Given the other world crises that have dominated the headlines, it has almost been unnoticed that the fighting between Israel and Arab militants in the Gaza Strip has intensified to be the worst in quite some time. In four days of battles in which rockets are fired at Israeli targets from Gaza and Israel responds with counter-strikes, 23 Palestinians have been killed and 74 Palestinians and eight Israelis have been wounded (see link below).
Does this portend another Israeli-Palestinian war is looming? For a rather unusual reason, I think not. If you notice the link’s content, you will see the rocket attacks being fired at Israeli targets from Gaza are not being fired by Hamas, but rather by a rival Palestinian group called Islamic Jihad.
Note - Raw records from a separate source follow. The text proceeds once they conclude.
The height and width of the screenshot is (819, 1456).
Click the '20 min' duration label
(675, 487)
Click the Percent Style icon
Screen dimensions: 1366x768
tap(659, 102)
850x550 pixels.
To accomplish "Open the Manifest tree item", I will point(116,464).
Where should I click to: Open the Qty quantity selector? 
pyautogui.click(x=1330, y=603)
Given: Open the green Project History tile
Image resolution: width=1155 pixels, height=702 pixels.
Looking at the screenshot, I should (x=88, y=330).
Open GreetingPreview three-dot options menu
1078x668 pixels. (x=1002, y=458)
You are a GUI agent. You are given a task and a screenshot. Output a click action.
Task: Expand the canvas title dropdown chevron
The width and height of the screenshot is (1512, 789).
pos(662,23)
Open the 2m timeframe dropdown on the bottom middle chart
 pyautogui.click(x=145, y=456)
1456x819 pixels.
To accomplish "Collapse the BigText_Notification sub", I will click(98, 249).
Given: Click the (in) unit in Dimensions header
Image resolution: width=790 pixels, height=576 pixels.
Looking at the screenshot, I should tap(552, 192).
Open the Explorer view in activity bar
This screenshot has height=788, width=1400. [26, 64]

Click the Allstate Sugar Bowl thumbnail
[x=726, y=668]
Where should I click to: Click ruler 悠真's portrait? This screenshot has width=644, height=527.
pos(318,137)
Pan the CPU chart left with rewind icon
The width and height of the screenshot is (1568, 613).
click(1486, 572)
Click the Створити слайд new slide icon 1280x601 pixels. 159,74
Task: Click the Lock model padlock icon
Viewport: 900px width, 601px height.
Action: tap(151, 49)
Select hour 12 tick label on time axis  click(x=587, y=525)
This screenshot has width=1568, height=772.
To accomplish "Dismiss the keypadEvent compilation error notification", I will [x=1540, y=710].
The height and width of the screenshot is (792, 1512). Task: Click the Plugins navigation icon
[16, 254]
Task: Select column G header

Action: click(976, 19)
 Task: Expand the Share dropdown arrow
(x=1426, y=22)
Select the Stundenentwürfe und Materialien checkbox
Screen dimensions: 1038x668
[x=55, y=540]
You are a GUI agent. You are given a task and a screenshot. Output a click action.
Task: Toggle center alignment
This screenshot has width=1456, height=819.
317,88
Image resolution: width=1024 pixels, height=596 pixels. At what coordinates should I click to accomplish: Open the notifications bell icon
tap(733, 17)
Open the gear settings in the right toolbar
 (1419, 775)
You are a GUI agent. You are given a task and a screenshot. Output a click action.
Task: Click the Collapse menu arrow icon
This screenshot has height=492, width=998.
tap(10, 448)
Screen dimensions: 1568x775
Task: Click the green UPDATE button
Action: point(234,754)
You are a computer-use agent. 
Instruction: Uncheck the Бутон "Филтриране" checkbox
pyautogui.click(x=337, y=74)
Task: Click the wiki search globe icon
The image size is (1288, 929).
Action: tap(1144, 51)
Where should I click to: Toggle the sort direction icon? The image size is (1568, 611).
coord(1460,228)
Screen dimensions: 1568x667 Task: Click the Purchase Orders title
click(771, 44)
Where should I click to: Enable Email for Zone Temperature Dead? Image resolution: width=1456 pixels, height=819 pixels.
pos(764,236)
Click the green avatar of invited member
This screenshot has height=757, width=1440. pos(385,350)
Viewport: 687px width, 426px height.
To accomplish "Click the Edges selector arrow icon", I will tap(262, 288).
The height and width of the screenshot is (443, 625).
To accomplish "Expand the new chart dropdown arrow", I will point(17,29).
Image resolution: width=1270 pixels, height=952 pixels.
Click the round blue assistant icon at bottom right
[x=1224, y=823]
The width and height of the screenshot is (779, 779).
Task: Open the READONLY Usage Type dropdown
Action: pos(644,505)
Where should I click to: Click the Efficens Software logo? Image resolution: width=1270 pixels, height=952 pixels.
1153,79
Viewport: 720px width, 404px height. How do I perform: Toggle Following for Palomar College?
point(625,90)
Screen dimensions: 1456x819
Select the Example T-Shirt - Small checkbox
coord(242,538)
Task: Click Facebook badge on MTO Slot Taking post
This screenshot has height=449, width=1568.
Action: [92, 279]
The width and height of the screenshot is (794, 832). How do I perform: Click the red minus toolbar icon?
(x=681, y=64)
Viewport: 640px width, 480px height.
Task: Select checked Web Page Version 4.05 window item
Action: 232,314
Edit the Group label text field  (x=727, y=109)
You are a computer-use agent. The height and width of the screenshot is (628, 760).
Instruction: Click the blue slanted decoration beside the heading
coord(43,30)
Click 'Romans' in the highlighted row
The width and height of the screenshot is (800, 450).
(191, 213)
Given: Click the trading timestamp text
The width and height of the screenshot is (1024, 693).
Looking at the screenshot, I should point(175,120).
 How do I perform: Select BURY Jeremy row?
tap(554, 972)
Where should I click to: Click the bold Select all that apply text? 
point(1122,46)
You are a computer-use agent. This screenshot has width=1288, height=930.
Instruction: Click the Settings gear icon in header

A small blurb in today’s USA Today also mentioned that “Hamas…did not take part in the rocket salvos.” In the odd world of Mideast politics which results in strange bedfellows at times, I do not see this as a looming Hamas-Israeli struggle. Indeed, this current fighting may serve the interest of both Hamas and Israel. It is in Hamas’ interests to have the Israelis eliminate as much of the Islamic Jihad leadership and fighters as possible as this weakens an internal threat to Hamas’ dominion of the Gaza Strip. It also serves Israeli interests to eliminate as many Islamic radicals as possible in Gaza to lessen future attacks upon Israel. Because this particular fighting temporarily serves the interests of both Hamas and Israel, it would not shock me if some back-channel cooperation were actually occurring. Both the Reuters and USA Today stories mention Egypt is acting as the mediator during this fighting. If deep-cover, back-channel cooperation is occurring here, Egypt is likely the go-between which enables the cooperation to occur.
My thoughts on this subject may be wrong, but it is a telling point to me that Hamas is studiously staying out of this fighting while its rival for leadership of the Gaza Strip is being pounded by the Israelis, and the Israelis are not hitting Hamas targets. If any such back-channel cooperation is occurring, I expect it to be temporary.
There is one other aspect of this fighting worth noting. The Israelis have been working feverishly to install their “Iron Dome” anti-missile shield to protect Israelis from missiles fired from Gaza, Hezbollah forces in Lebanon, Syria or even Iran. The link below cites that Israel’s Iron Dome system has shot down 20 of the 35 rockets fired at Israeli targets. That is a 57% effective rate, far lower than Israel would like to achieve. This fighting has given Israel a chance to determine how effective its Iron Dome system is against certain types of rockets in actual combat conditions, and it is clear that the system has reached a useful level of effectiveness, but it obviously needs improvement. If it can shoot down only 57% of a small number of rockets fired from Gaza, how effective will the system be against thousands of rockets fired from Hezbollah from Lebanon? You can be sure that Iran, Syria and Hezbollah are also carefully watching how effective Israel’s Iron Dome anti-missile system is against the rockets fired from Gaza. Perhaps that is the primary goal of the rocket offensive against Israel from Gaza, and the elimination or weakening of a Hamas rival group is merely a secondary goal of Hamas.